Dando o exemplo, respeitando as outras pessoas, inclusivamente as que não ligam nenhuma a isso. Não temos de de ser uns ativistas nem de viver deprimidos por causa disso, mas podemos fazer qualquer coisinha para mudar. Na sociedade onde vivemos as pessoas dão tudo por garantido. Eu também gosto de conforto, gosto de viver como vivo. Mas sei viver com muito menos.

Conseguiu passar essa lição aos seus filhos?

Os meus filhos… gozam com o pai. [risos] Mas têm orgulho. As viagens que tenho feito estão sempre associadas a uma instituição de solidariedade. E nesta associei-me à Associação Acreditar, que faz um trabalho absolutamente notável a ajudar crianças com cancro. Gosto de levar os meus filhos a essas instituições e mostrar-lhes que a minha ausência também está ligada a um contributo para a sociedade. Eles não têm de fazer aquilo que eu faço, nem de subir montanhas, nem de ser pilotos, nada disso. O que gostava que eles ficassem era com a noção da influência que podem ter no mundo e sobretudo que nós não temos limites se não nos autolimitarmos.

Como é que as suas expedições ajudam uma associação como a Acreditar?
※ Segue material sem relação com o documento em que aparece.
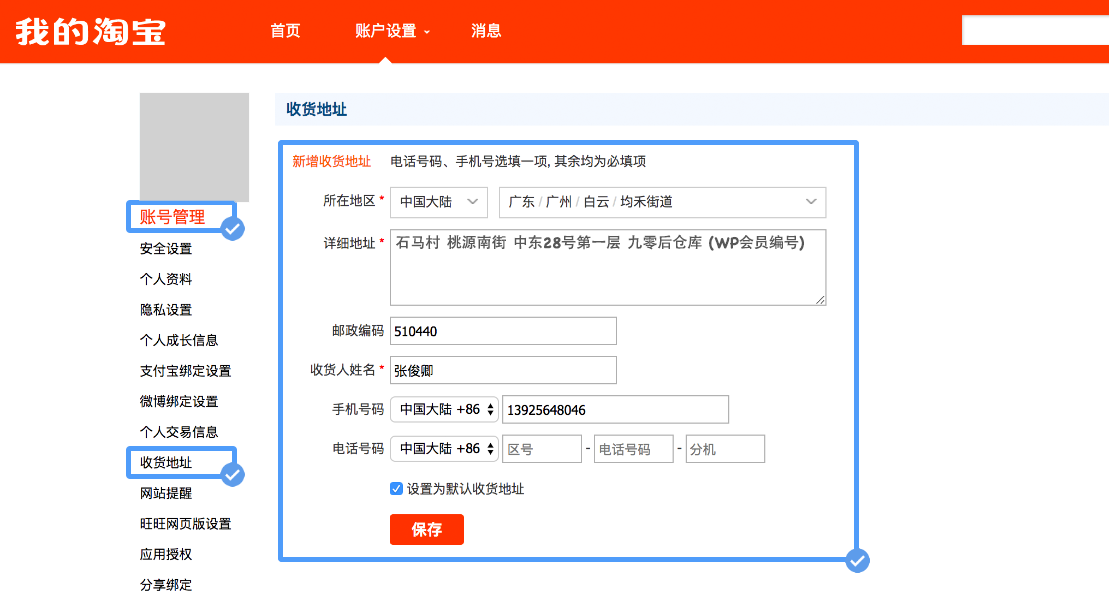
Task: Toggle 设置为默认收货地址 checkbox
Action: pos(397,489)
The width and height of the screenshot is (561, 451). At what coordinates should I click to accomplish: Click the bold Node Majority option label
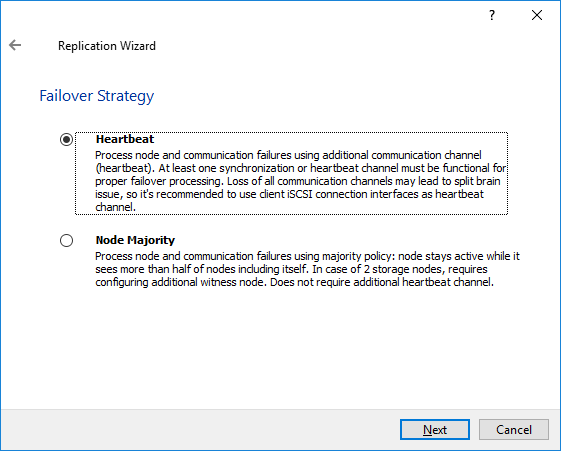[x=135, y=240]
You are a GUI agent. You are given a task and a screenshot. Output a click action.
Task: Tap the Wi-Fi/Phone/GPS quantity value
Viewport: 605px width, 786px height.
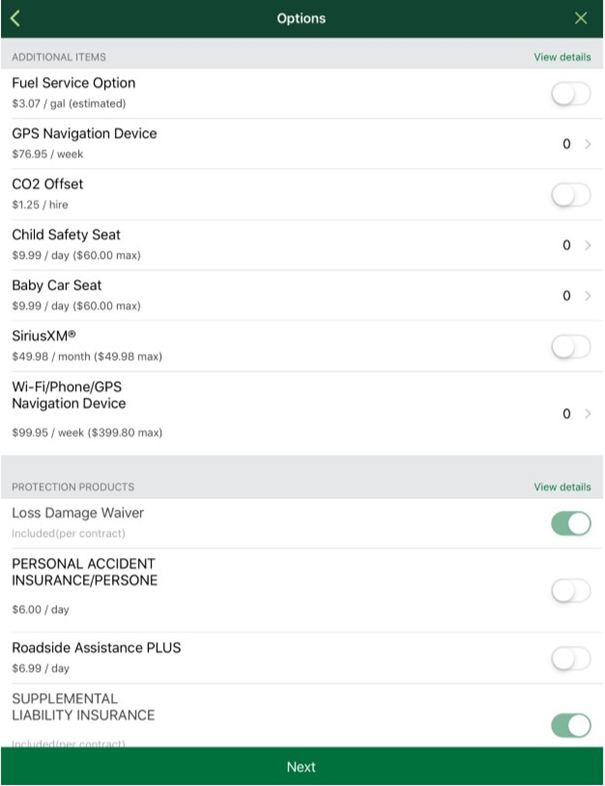coord(566,414)
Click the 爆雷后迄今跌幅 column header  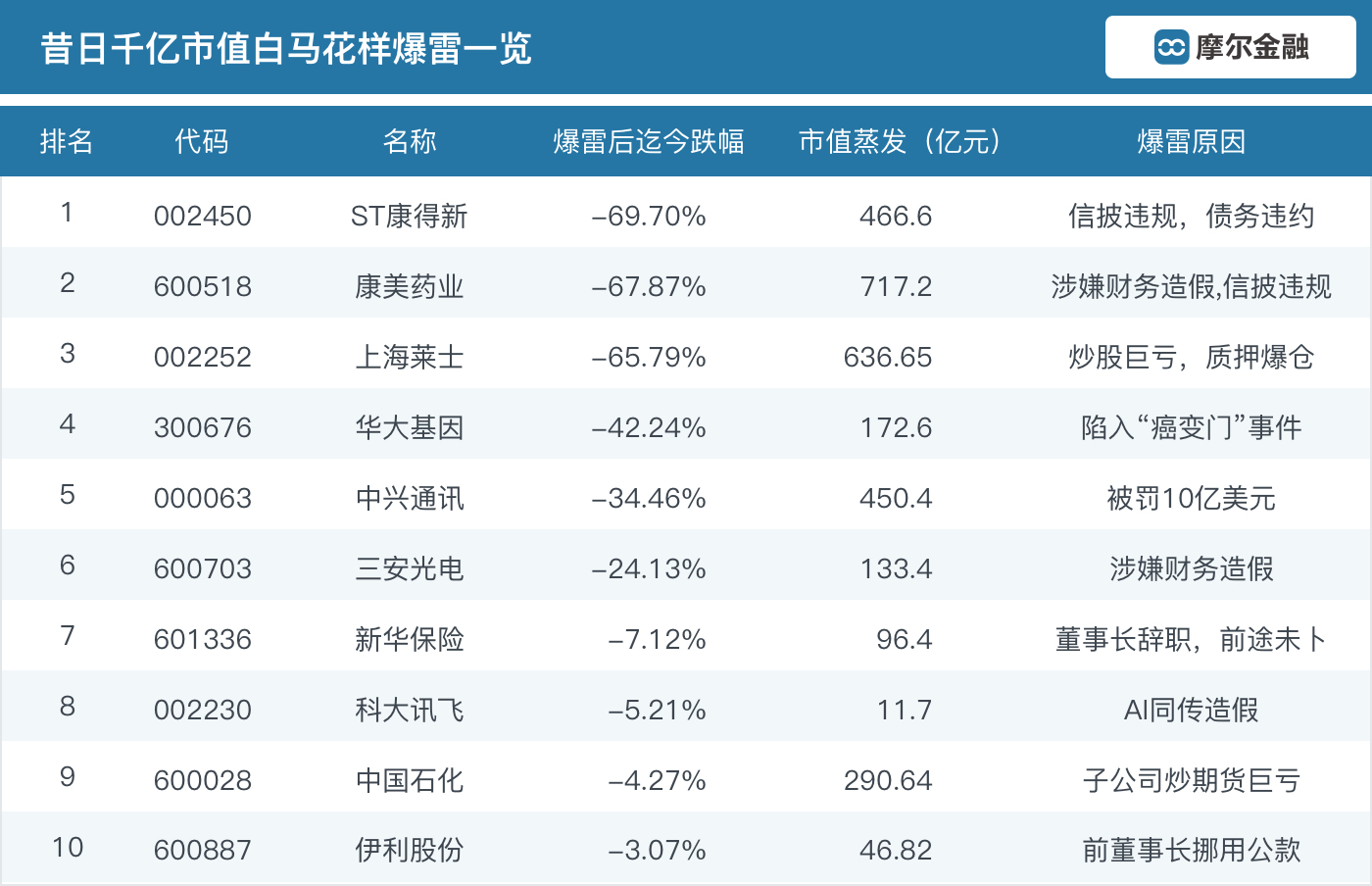pos(649,142)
Fiz uma coisa chamada ‘Escalar por uma Causa’, que tem um grupo no Facebook chamado Esquiar por uma Causa que incentiva as pessoas a fazerem contributos para a Associação Acreditar. Está lá o NIB, toda a gente pode contribuir. Neste momento juntámos 16 mil euros e eu tenho esperança de que aumente. A campanha termina no dia 15, que é o dia mundial da criança com cancro, em que vou estar na Acreditar em conjunto com o Presidente Marcelo Rebelo de Sousa. Também já oferecemos uma carrinha a uma escola aqui da zona, a escolinha de râguebi da Galiza, com donativos que as pessoas fizeram da minha subida ao Evereste.

Qual foi o lugar mais espantoso onde já esteve?
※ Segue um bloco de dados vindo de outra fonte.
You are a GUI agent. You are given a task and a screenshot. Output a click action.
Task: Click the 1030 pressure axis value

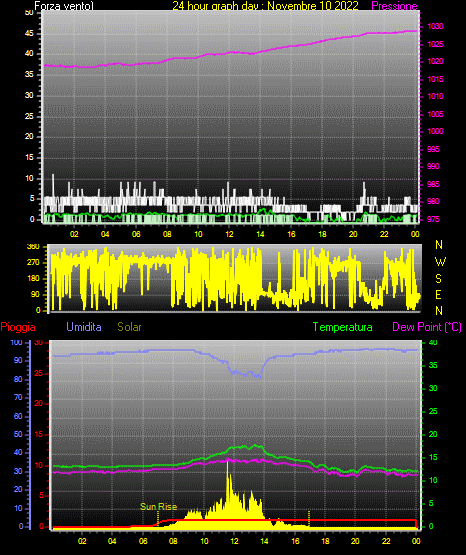point(435,26)
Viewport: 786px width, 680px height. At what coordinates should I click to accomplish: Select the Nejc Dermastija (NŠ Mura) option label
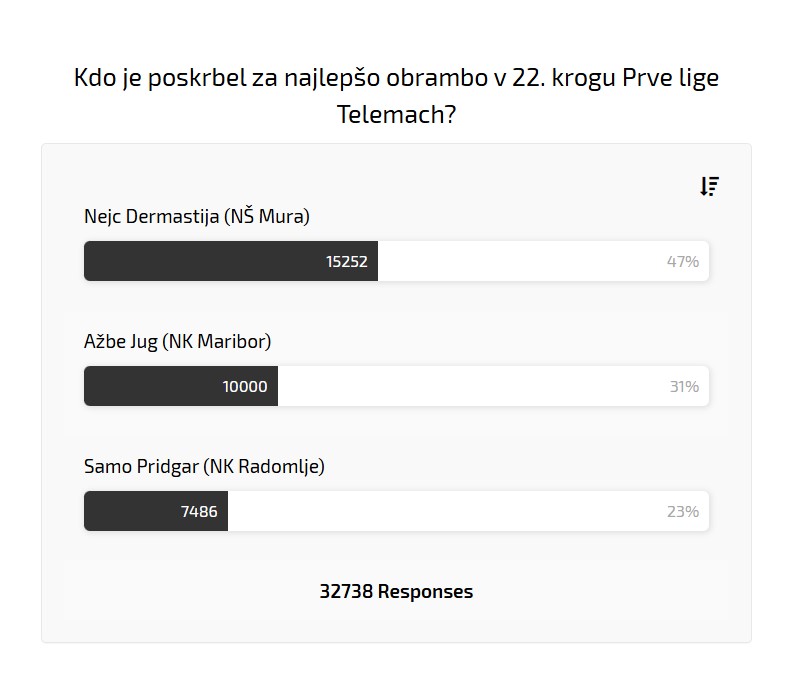[197, 216]
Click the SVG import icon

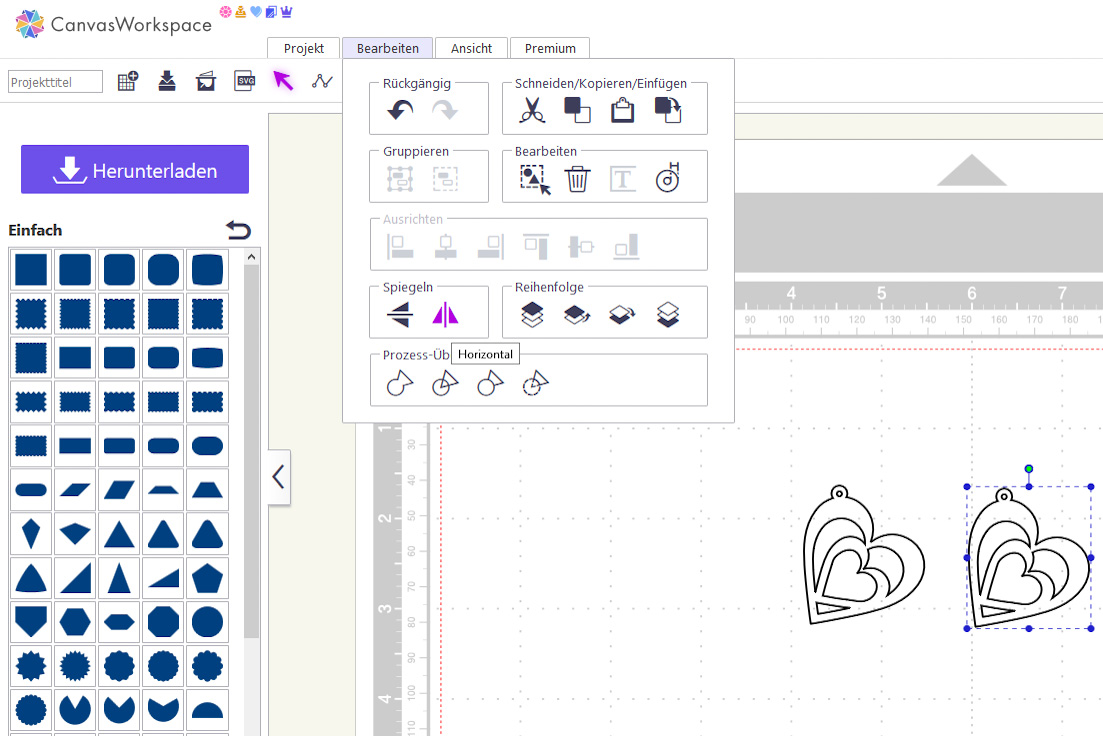pos(245,81)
No mundo? Vocês vão achar que estou a brincar ou que sou politicamente correto… Os Açores. Em Portugal o que não temos é a dimensão. Aqui tenho de olhar para o mar para não ter limites. Se for para a Serra da Estrela, para outra montanha qualquer, há sempre um sinal humano algures. Na Patagónia há estradas sem fim, com uma extensão a perder de vista… Mas, em termos de beleza natural, somos um país absolutamente fantástico. Gostei muito do Nepal, gostei muito da Patagónia, gosto muito do Canadá. Mas o Pico é uma montanha linda. Subir o Pico e no mesmo dia tomar banho no canal e depois comer umas lapas ao fim do dia… Não há muitos sítios assim.

O que ainda lhe falta conhecer?

Falta-me tanto. Há sempre coisas para conhecer, até em Portugal. 
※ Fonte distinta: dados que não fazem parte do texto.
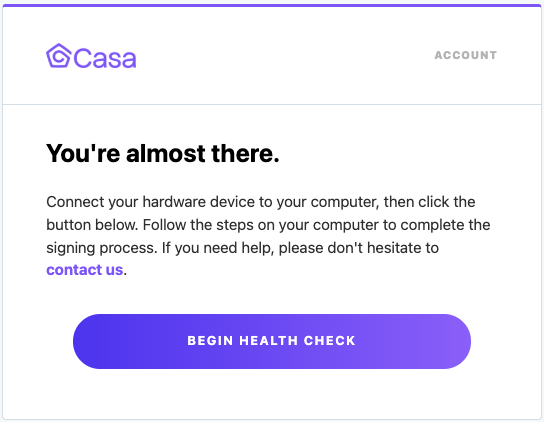Open the ACCOUNT link in header
This screenshot has height=422, width=544.
[x=466, y=55]
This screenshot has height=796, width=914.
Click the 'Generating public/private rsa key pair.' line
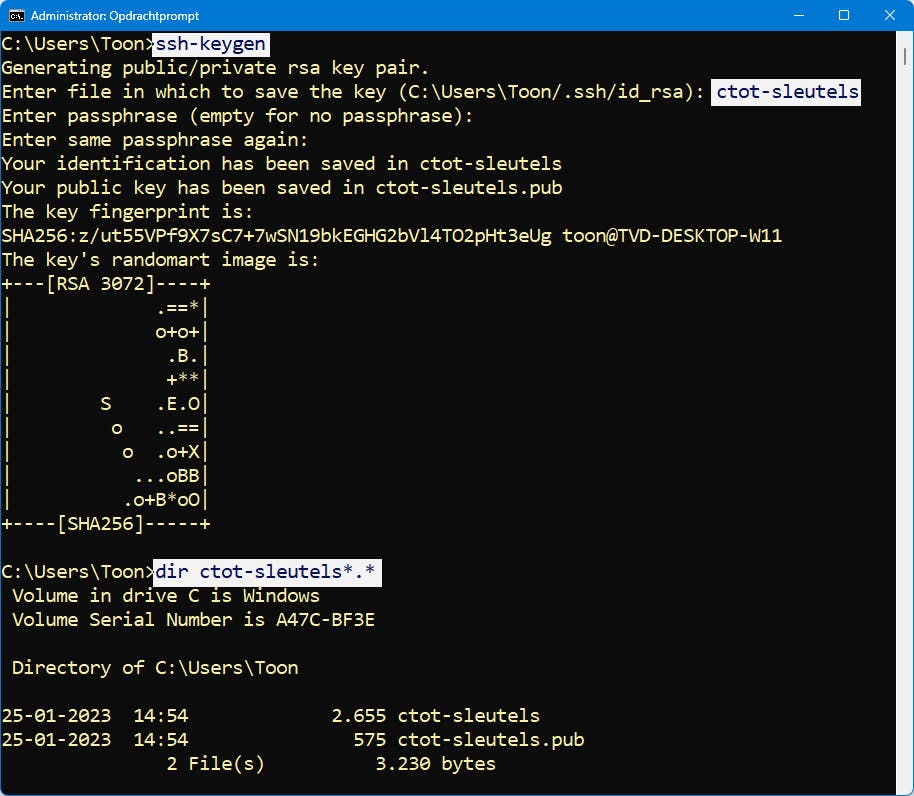coord(215,68)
Onde gostaria de regressar?

Gostei muito de subir o Denali, no Alasca. Não me importava de voltar a subir e fazer uma travessia, descer pelo outro lado. É uma montanha muito bonita. Há muitos sítios onde gostava de voltar, mas como não somos milionários do tempo – nem do dinheiro – com a mesma quantidade de tempo e de dinheiro prefiro ir a um sítio que não conheça. Não tenho uma casa de férias, porque depois precisamos de rentabilizar a casa de férias e temos de ir sempre para lá. O único sítio onde volto sempre de férias é aos açores. A minha mulher é açoriana, de S. Miguel, os meus sogros vivem lá e nós vamos lá muitas vezes, mas vou às outras ilhas também com alguma frequência. Está-se a abrir um bocadinho com estas empresas low cost, mas ainda é um segredo razoavelmente bem guardado. 

O que aprendeu nessas expedições, sobre si ou sobre os outros?

Ajudam-me a manter os pés na terra e a ser mais humilde, e a perceber que somos tão pequeninos na natureza… Conseguimos sobreviver, mas somos pequeninos, não vale a pena contrariar coisas que não querem ser contrariadas.